The liquid crystal cell—the pixelated optical switch built onto a bioplastic film—is flexible when it first comes off the production line, Cain says. “This flexibility facilitates how the module is assembled onto curved surfaces. The liquid crystal cell itself—the layer of pixels—can be laminated onto a curved surface such as a cover window using an optically clear adhesive, allowing the display to be wrapped around a uniaxial bend such as a cylinder or a cone. Recently, we have also shown that, due to the unique properties of the flexible liquid crystal cells and substrate materials that OLCD can use, the cell can be thermoformed into not only a uniaxial but also a biaxial curvature, allowing the display to follow complex curves such as a spherical cap.”
Molded smart speakers are a great example, he adds. “This product category can be broadly put into two types: those without and those with a display. Those that don’t contain a display are curved, usually cylindrical, and those that do contain a display are planar and resemble a tablet. Wraparound cylindrical OLCDs therefore circumnavigate this constraint, allowing cylindrical speakers to also contain a large display area. This not only allows a beautiful new product design but brings completely new use cases for the product.”

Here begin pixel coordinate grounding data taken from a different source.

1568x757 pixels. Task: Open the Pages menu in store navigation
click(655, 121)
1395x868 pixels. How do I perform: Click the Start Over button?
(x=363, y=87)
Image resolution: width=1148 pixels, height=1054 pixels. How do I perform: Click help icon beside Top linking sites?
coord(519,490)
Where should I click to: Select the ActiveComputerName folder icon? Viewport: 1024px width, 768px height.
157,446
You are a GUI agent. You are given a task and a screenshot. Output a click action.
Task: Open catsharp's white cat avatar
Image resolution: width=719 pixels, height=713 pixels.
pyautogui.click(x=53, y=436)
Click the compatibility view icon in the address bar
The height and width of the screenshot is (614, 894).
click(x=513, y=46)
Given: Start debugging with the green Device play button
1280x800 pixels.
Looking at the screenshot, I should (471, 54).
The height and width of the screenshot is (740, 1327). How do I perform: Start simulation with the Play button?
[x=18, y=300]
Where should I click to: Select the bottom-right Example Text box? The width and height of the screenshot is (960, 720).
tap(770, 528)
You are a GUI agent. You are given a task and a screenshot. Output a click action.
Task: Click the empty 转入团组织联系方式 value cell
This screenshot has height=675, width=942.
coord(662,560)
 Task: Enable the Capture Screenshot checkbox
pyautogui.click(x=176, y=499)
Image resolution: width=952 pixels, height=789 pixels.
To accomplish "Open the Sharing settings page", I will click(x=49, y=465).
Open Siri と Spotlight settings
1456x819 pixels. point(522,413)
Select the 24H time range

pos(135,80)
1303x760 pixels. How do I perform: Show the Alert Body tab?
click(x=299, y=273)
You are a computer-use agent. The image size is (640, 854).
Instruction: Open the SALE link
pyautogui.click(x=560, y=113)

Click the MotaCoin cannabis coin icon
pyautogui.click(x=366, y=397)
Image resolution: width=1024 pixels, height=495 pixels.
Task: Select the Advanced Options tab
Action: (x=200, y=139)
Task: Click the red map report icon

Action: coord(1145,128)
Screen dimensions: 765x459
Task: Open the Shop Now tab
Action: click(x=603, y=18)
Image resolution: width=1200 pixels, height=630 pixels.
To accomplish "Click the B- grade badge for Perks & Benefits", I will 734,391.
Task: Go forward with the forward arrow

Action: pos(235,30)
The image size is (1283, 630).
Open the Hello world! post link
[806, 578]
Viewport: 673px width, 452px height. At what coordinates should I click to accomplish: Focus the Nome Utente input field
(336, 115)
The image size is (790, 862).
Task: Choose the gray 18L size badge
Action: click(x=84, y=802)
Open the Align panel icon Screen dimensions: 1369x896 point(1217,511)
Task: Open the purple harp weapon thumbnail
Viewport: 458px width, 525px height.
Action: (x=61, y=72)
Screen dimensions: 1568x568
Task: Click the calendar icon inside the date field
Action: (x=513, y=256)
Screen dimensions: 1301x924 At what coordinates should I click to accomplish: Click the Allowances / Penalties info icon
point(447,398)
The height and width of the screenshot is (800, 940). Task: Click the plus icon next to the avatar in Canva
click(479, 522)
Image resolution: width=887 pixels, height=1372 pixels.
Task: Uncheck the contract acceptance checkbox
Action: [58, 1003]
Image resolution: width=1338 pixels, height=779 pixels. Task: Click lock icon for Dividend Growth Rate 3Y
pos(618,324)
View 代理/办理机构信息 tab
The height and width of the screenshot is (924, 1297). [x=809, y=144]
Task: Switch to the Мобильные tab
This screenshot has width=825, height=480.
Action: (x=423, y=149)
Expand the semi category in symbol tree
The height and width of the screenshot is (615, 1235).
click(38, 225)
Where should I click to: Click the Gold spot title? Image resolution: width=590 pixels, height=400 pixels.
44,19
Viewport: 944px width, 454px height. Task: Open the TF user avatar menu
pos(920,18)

FlexEnable’s technology, which earned the 2021 Disruptive Innovation Award at the TechWorks Awards, opens dramatic vistas for product design. For instance, “There are many applications where large-area flexible displays that can be wrapped around surfaces are needed for smart home devices, including cylindrical wraparound displays for smart speakers, curved and shaped displays in kitchen appliances and white goods that follow the flowing contours of the surface. Almost any surface can be activated in this way. OLCDs are just a few hundred microns thick, meaning an OLCD can be more seamlessly integrated into surfaces, whether flat or curved—for example, for smart thermostats.”
Ultimately, Cain asserts, “Almost any surface can be activated with flexible organic LCDs, and there are many applications where curved surfaces can now accommodate displays. Our partners include many of the leading consumer electronics brands globally. Expect to start seeing products incorporating OLCD in the next 12 to 18 months.
“It’s worth adding that we are only seeing the beginning of how flexible displays will ultimately transform product design, particularly in smart home environments,” he observes. “Indeed, the constraints of current glass displays are so ingrained in our thinking that it’s easy to forget how much they limit product design. I expect that the newfound design freedom of OLCD will lead to many exciting product designs unimaginable until now.”